WHAT YOU SHOULD DO: Using the listing below, please gather every line containing the word "agent".

DATA PROVIDED:
* * * * * * * * *
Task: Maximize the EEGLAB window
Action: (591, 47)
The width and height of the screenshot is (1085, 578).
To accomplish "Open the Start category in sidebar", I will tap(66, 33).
* * * * * * * * *
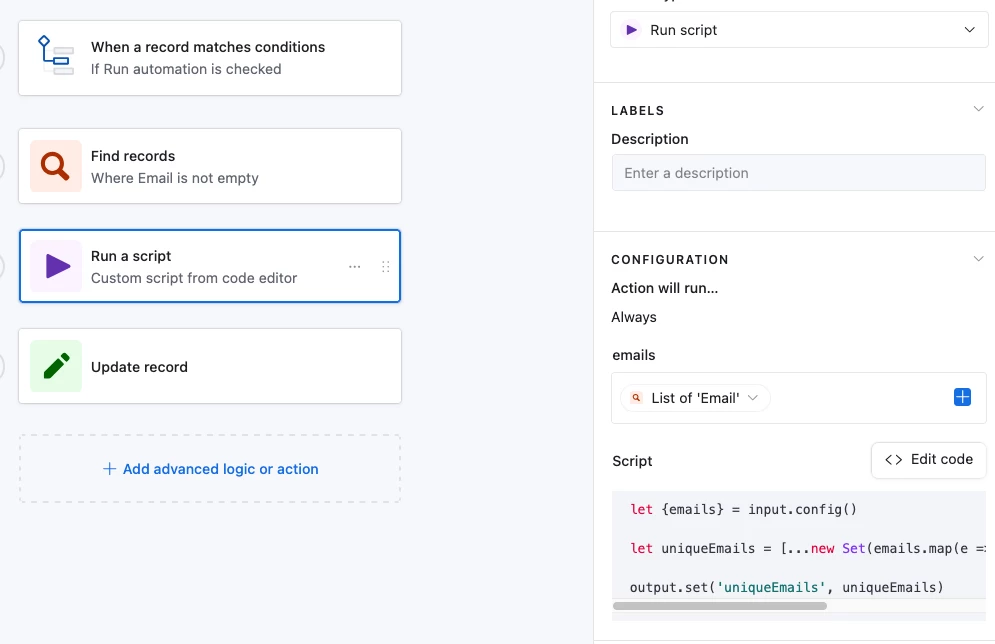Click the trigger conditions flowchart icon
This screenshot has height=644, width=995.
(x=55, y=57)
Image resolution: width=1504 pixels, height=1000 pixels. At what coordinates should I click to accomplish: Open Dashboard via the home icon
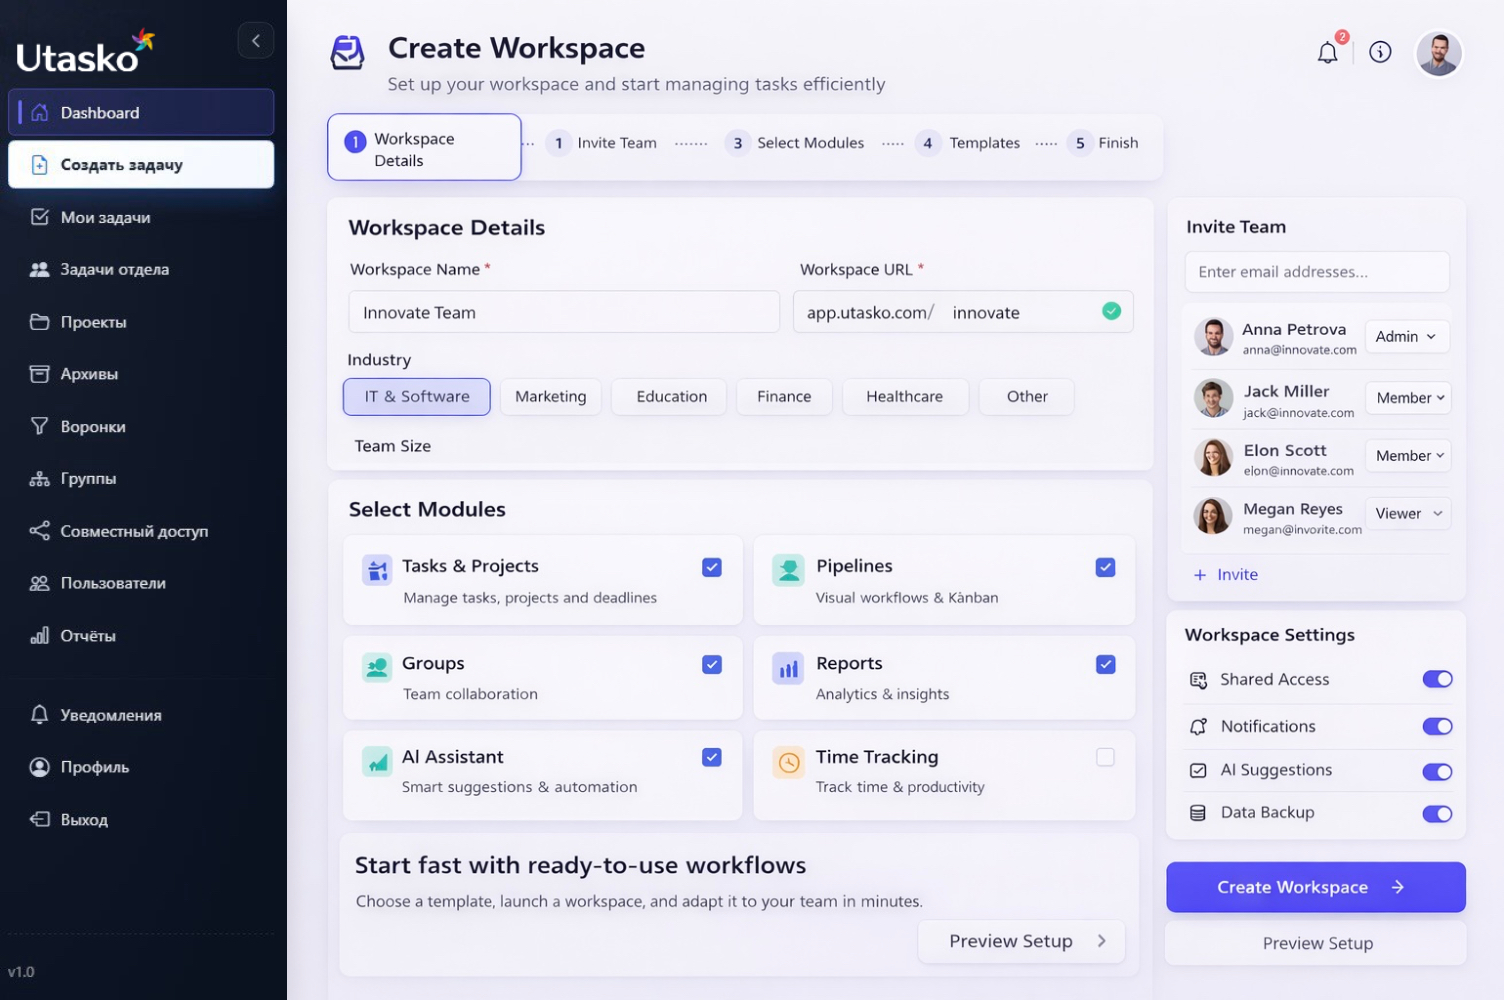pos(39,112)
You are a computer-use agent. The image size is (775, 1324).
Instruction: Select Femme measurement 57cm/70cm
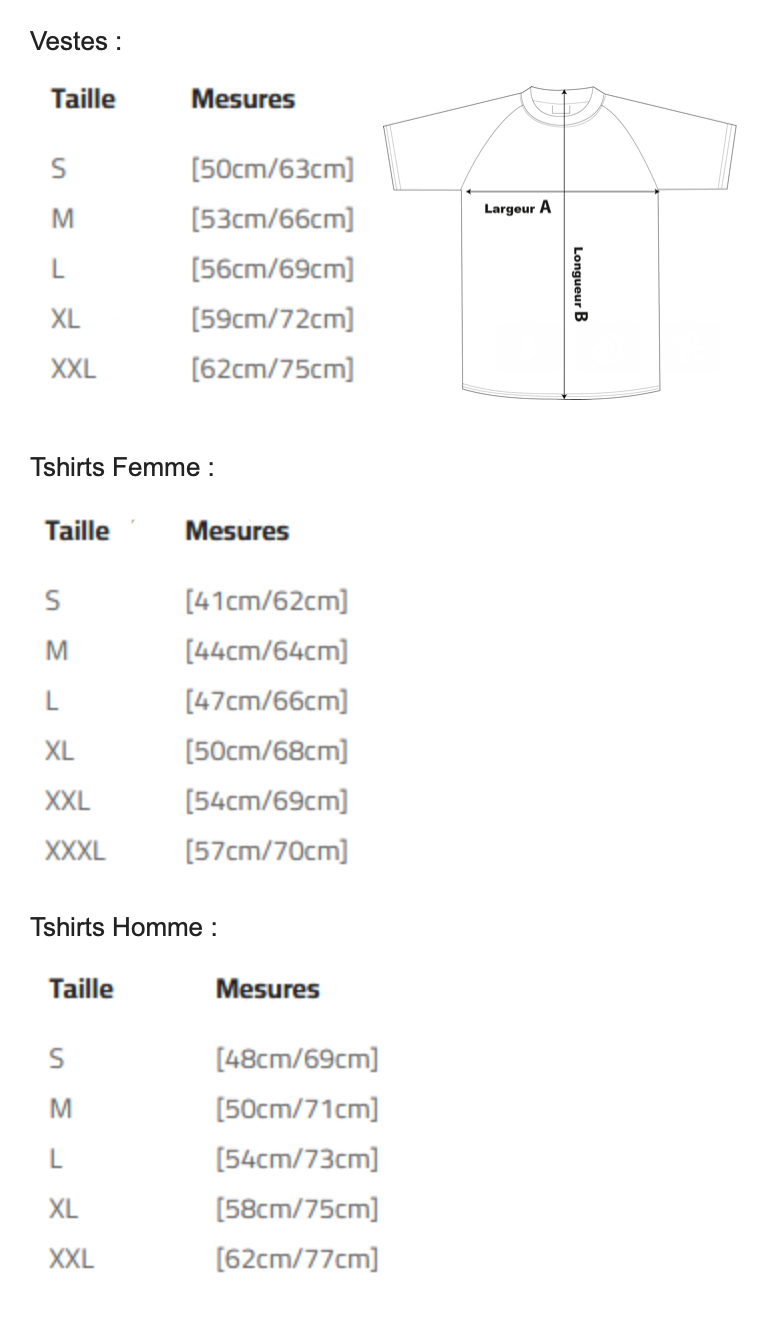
* * * * * * * * *
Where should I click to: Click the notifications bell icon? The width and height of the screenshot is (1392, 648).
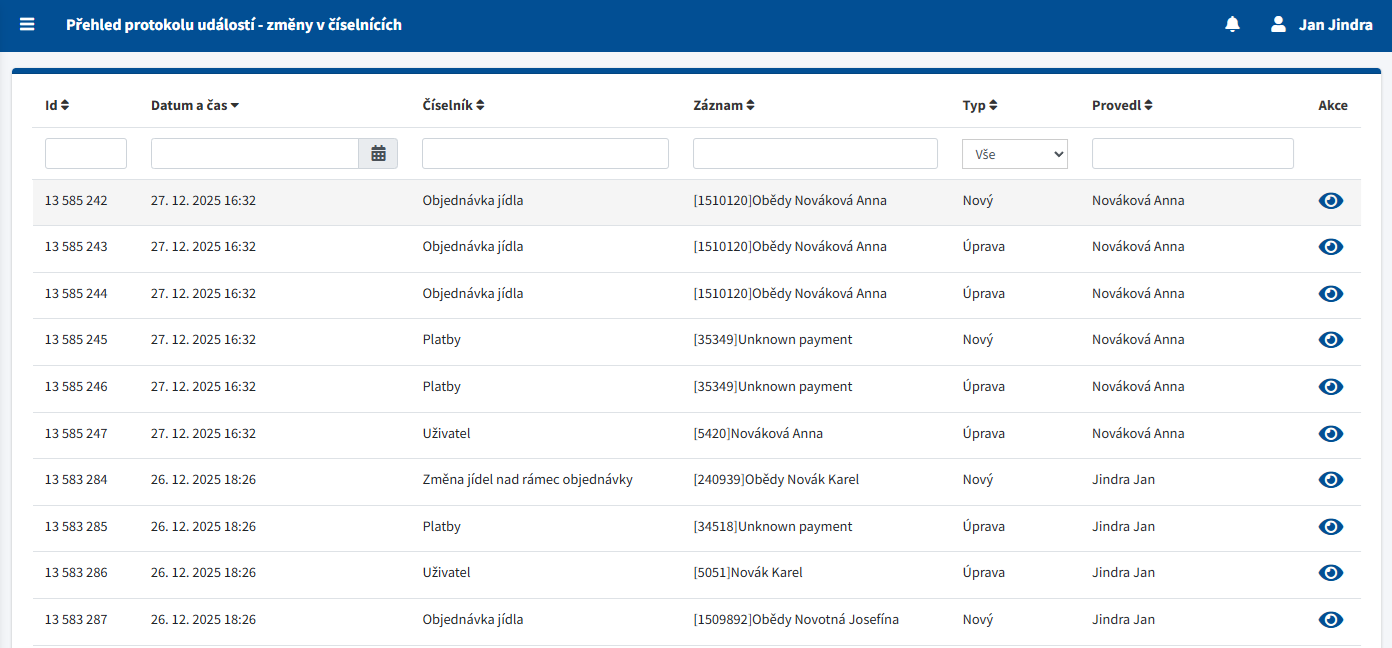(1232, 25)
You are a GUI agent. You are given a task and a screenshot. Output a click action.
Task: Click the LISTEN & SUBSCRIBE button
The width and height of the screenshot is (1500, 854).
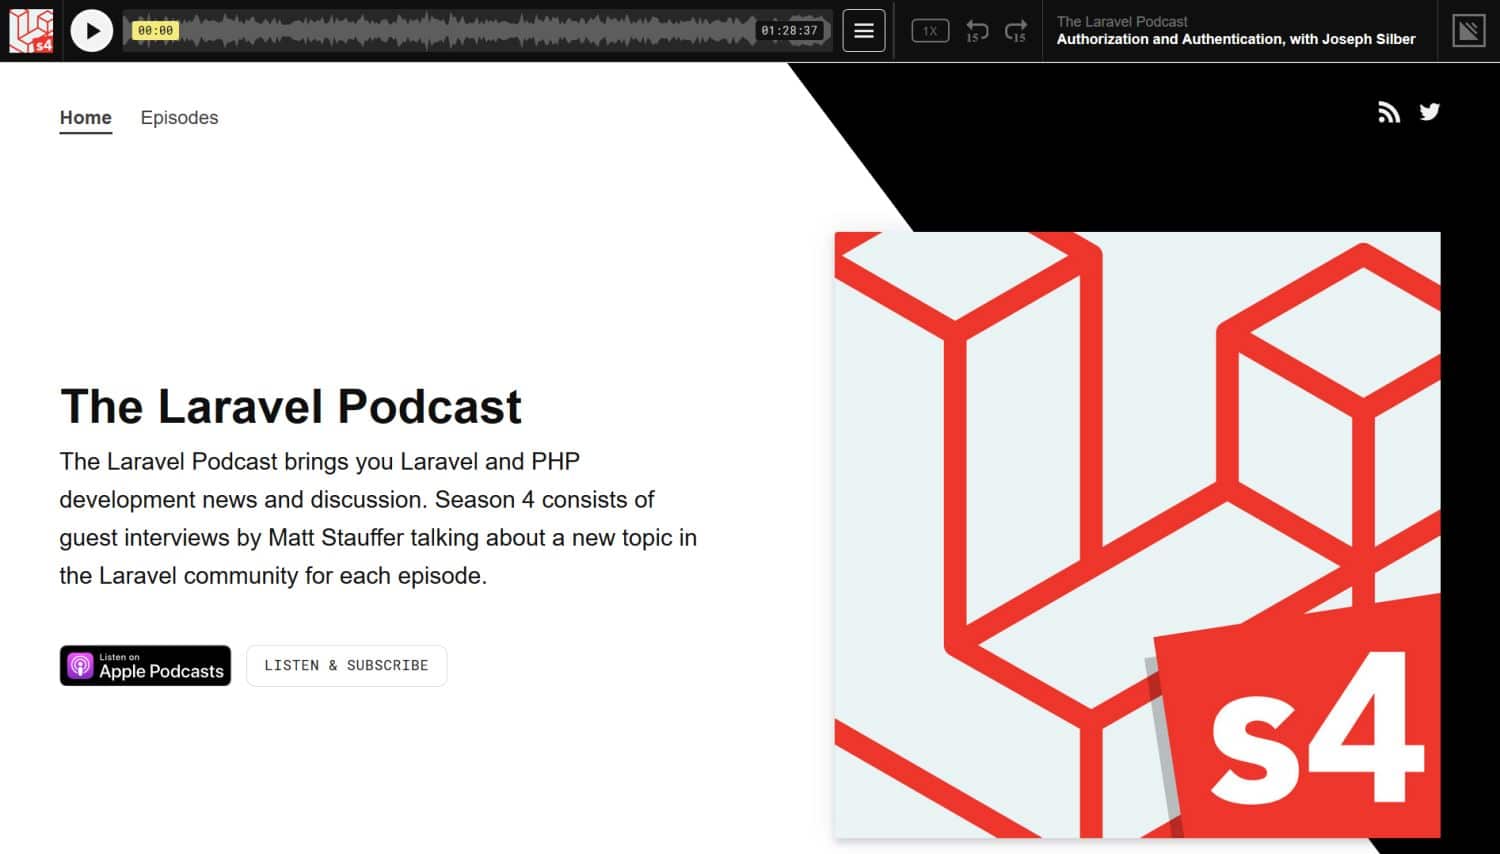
* * * * * * * * *
TASK ANSWER:
You are a computer-use agent. The image size is (775, 1324).
You are a GUI agent. You are given a task and a screenshot. Output a click action.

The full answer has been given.